My boyfriend’s sister was killed while crossing the street two days ago.
I will never, for the rest of my life, forget the wail of anguish and disbelief that emanated from his soul as dropped the phone upon hearing the news from his niece, her daughter. Men aren’t supposed to cry. At least that’s what we’re taught in this macho, mine is bigger than yours society. But the wall could hardly sustain him as the towering manly man sobbed for the loss of his sister.
Things like this aren’t supposed to happen to people like us. We’re not supposed to be characters in the real life version of dramas that you hear about on the evening news or read on the paper, but here we are in the whirlwind of what happens after a totally unexpected tragedy.
There’s no one to blame. No one on whom to direct a blissfully distracting laser beam sharpened anger and curse to the fiery depths of hell for causing this accident, because it was just that, an accident. A series of small decisions by everyone involved arranged a perfect storm that created the split second timing in which such a deadly accident could have occurred, and now, she is gone. Never to watch her daughter get married or her sons become the men that she had been waiting on. Never to even meet her grandchild, now steadily growing in the womb. You’re tempted to think, if only she had done this, or if only he had done that, but it doesn’t matter because the end result will still be the same – she is gone, and nothing will change that.
I’m going to label 2011 the Year of Death. It’s been a terrifically horrible year filled with multiple cancer diagnoses, floods, droughts and more deaths and funerals than I hope to attend for the rest of my life. I’ve already lost count of how many funerals my friend and former coworker has attended this year. Frankly, I’d never pick up my cell phone again if I were her.

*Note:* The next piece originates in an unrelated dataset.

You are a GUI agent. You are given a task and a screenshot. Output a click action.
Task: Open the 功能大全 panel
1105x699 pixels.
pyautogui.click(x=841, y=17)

Death seems to haunt my boyfriend’s family around Christmas. First he lost his grandmother, then his aunt, a cousin, his father and now his sister all in the month of December. Nine years after burying his father two days before Christmas, he had finally mentioned getting a tree to celebrate the holidays this year. Now, those plans are on hold as he helps his niece and nephews plan a funeral for his sister. You would hope that Christmas, the time to surround yourself with friends and family, would be sacred. You would hope that you could all survive this time with laughter and cheer and a little bit of complaining about the gift that you received. Many of us forget that just being alive to complain about constantly playing Christmas music and mall based Santas is a gift itself.
Perhaps if we all pray very diligently for it, Death could take a break around this happiest of times. But even Death doesn’t take holidays. Instead, it took this holiday from us.